Une nouvelle bataille entre les syndicats et le gouvernement se profile à l’horizon. Exit les revendications pécuniaires et autres conditions de travail. Le conflit va porter sur le terrain juridique des restrictions aux libertés syndicales. S’appuyant sur l’avis du Conseil d’Etat, le gouvernement a pris les dispositions pour interdire les sit-in ; cette forme de manifestations qui faisait florès et face à laquelle il n’avait ni moyen de faire assurer la continuité du service publique ni d’émettre des réquisitions.
A la lumière des grèves de la semaine écoulée, on peut dire que le gouvernement à limiter les dégâts. Et à l’occasion de cette première manche qui devait être une jauge de la réponse que le gouvernement entendait donner à l’avis juridique du Conseil d’Etat, l’avantage revient provisoirement au gouvernement. Mais, les syndicats organisent déjà dans la riposte. Une dizaine de syndicats a publié le 24 mai 2018 une déclaration dans laquelle ils remettent en cause l’avis juridique du Conseil d’Etat en s’appuyant sur un avis technique d’un organe du Bureau international du travail (BIT) ; avis requis en 2014 par le ministre de la Fonction publique d’alors (Voir encadré). La question aujourd’hui est de savoir, entre les deux, lequel prévaut. Ce que l’on pourrait attendre des syndicats, c’est qu’ils attaquent la légalité des actes posés par le gouvernement à l’occasion de leurs dernières grèves devant les juridictions nationales compétentes afin que la justice tranche définitivement le différend.
Le gouvernement, en demandant l’avis du Conseil d’Etat sur la légalité du sit in, voulait protéger ses arrières dans sa stratégie de «containment» des mouvements sociaux à répétition. Il s’attendait certainement à une levée de boucliers de la part des syndicats ; et elle ne va pas tarder.

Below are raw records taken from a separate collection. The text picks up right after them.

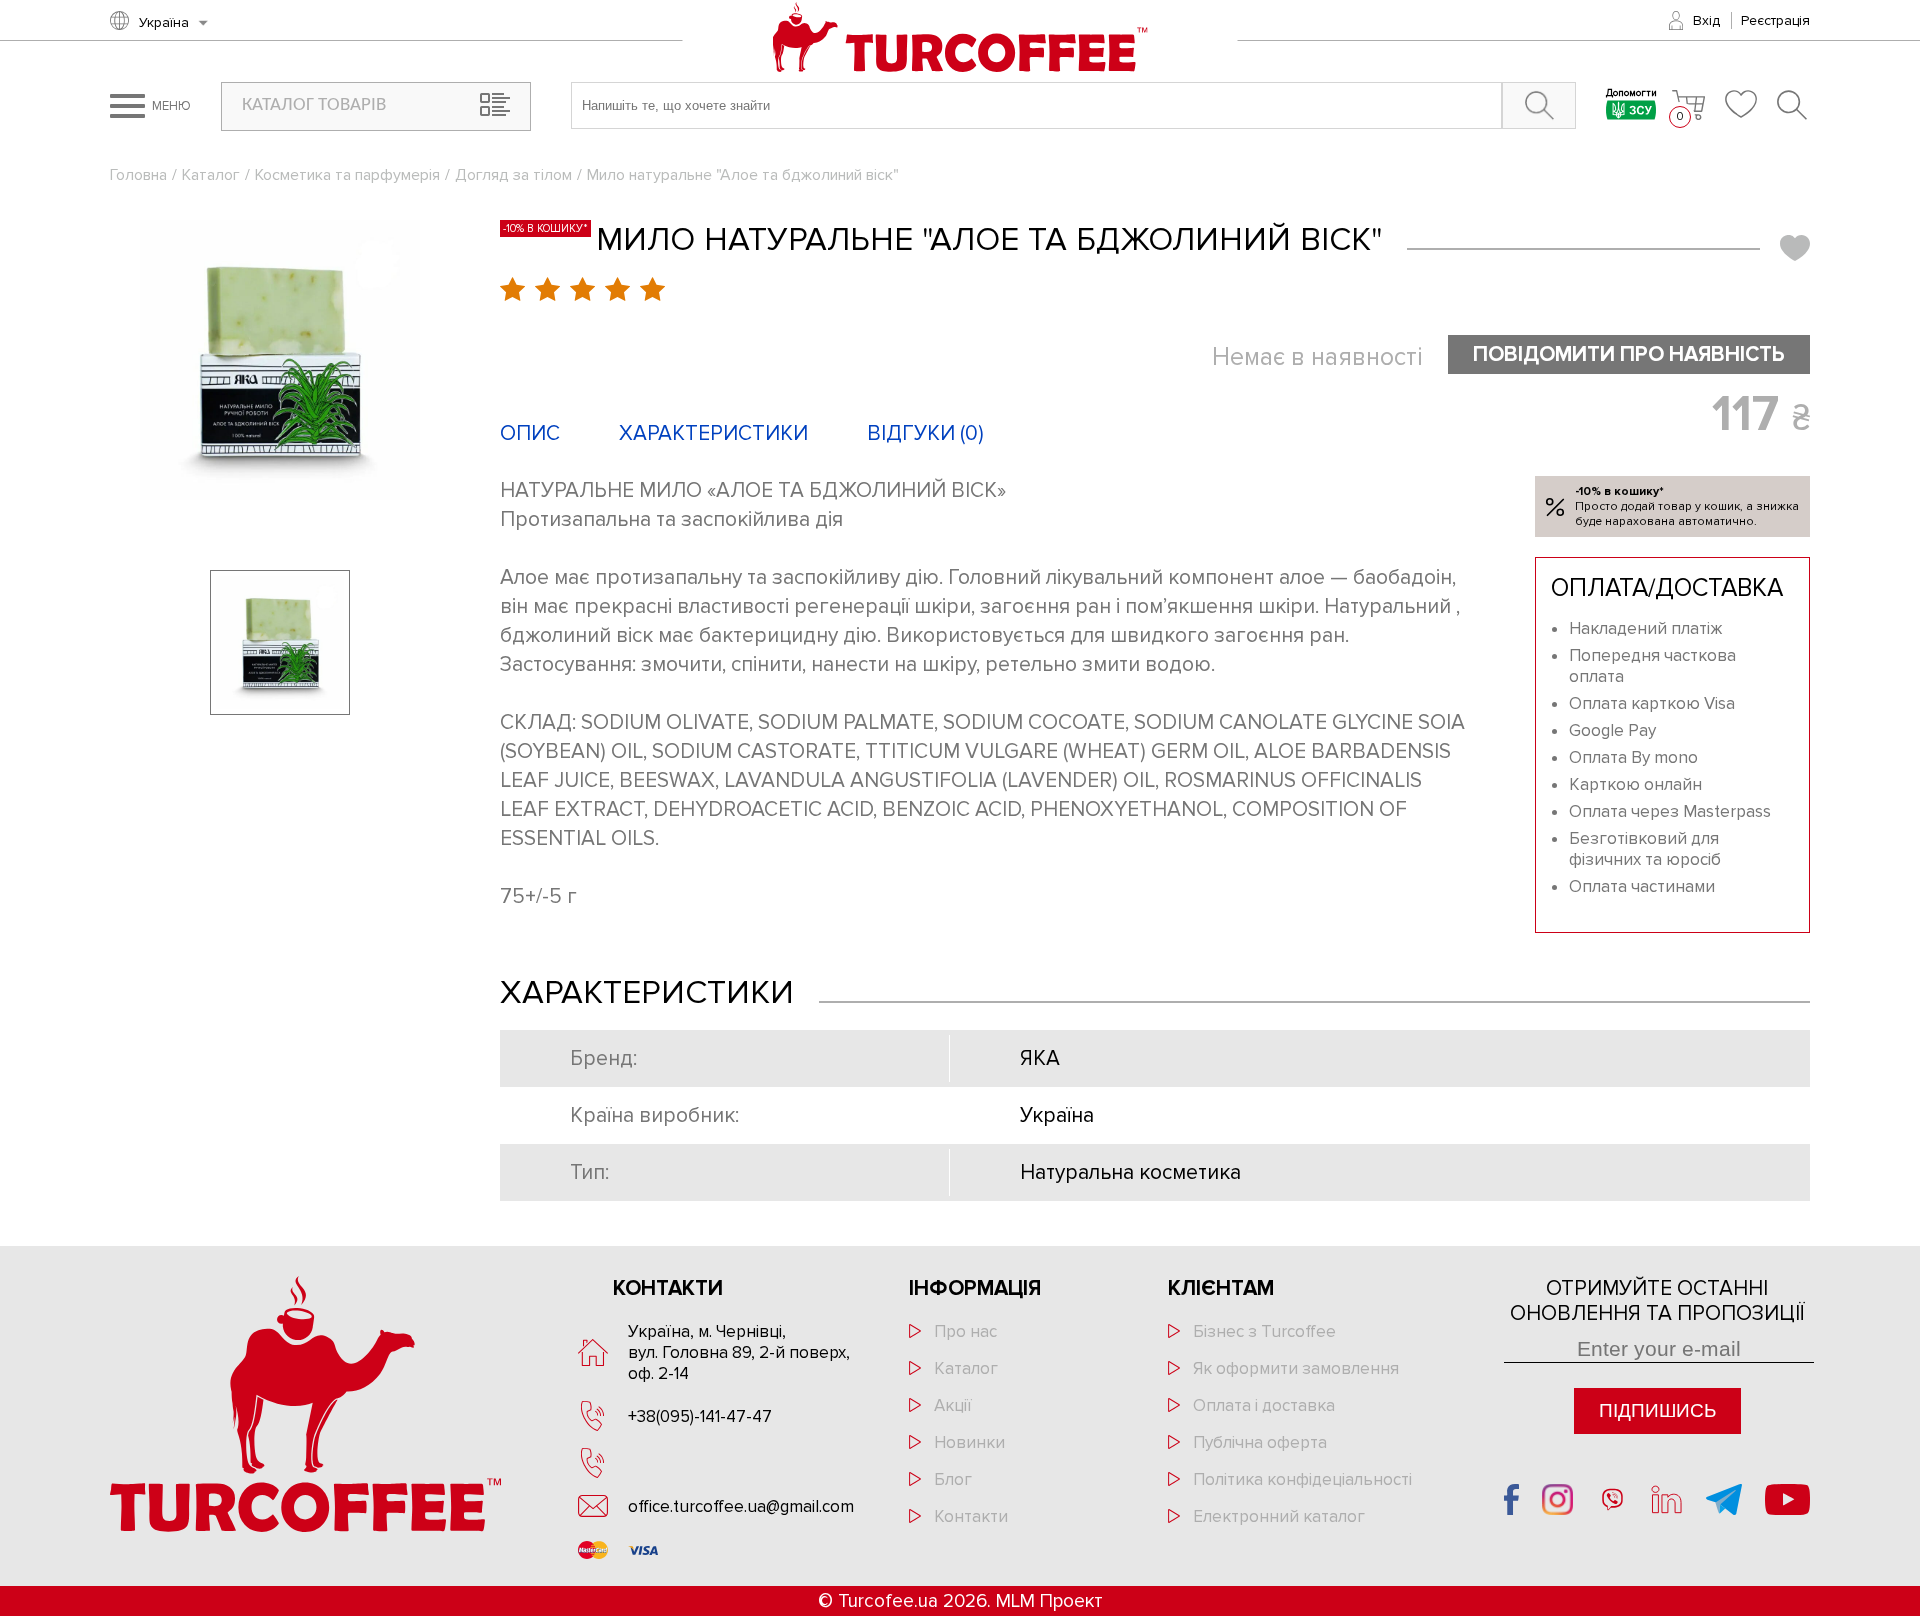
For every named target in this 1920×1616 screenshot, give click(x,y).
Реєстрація (1775, 20)
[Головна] (960, 39)
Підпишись (1657, 1410)
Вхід (1706, 20)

En attendant, le gouvernement surfe sur cet avis pour mettre de l’ordre dans les mouvements de grève en cours. D’abord, pour les sit-in, l’avis a eu un premier résultat dissuasif. Il s’agit du report d’au moins quatre sit-in. Il s’agit de ceux projetés au ministère des Affaires étrangères et de la Coopération; au ministère du Commerce, de l’Industrie et de l’Artisanat ; au ministère de l’Administration territoriale et de la Décentralisation et au ministère de l’Urbanisme et de l’Habitat.
Mais, il ne faudra pas crier victoire, parce que ces syndicats pourraient rebeloter avec des préavis de grève. Et c’est sur ce terrain surtout que le gouvernement attend les syndicats, car il entend désormais faire jouer les textes, s’appuyant opportunément sur l’avis juridique du Conseil d‘Etat.
C’est ce qui a été donné de constater à l’occasion de la grève de la coordination des syndicats du ministère de l’Economie et des Finances. L’occupation des abords des régies et du ministère a été empêchée par les forces de l’ordre, histoire de permettre aux non-grévistes et aux usagers d’avoir accès aux locaux et de pouvoir ainsi garantir la continuité du service public.
Même scénario lors de la grève du SYNTSHA au cours de laquelle des renforts sont venus de l’armée pour assurer le service minimum dans certains hôpitaux. Dans cette dynamique d’assurer le service continu, le gouvernement a mis en œuvre des réquisitions. Ce sera le cas pour les prochaines grèves, notamment au ministère des Affaires étrangères et Coopération, du 30 mai au 1er juin, et au ministère des Infrastructures, du 4 au 6 juin.
La stratégie du gouvernement vise à mettre fin aux sit-in et à cantonner les actions des travailleurs au droit du travail, à travers la notion de grève et les textes qui la réglementent.
FW
Extrait de la réponse du BIT au gouvernement :burkinabè en 2014
«La Commission d’experts pour l’application des conventions et recommandations (CEACR) a observé que les mouvements de grève s’accompagnent souvent de la présence, à l’entrée des lieux de travail, de piquets de grève destinés à assurer le succès de l’action en persuadant les travailleurs concernés de ne pas travailler. Selon la Commission d’experts, tant que la grève reste pacifique, les piquets de grève et l’occupation des locaux devraient être permis. Les limitations aux piquets de grève et à l’occupation des locaux ne peuvent être acceptées que si les actions perdent leur caractère pacifique. Il est cependant nécessaire, dans tous les cas, de garantir le respect de la liberté de travail des non-grévistes et le droit de la direction de pénétrer dans les locaux. En conséquence, la Commission d’experts estime que les autorités ne devraient recourir à la force publique en cas de grève que dans des circonstances exceptionnelles et des situations graves où l’ordre public est gravement menacé ; et qu’un tel recours à la force doit être proportionnel à la situation» [Voir étude d’ensemble de la CEACR, Conférence internationale du travail, 101e session, juin 2012].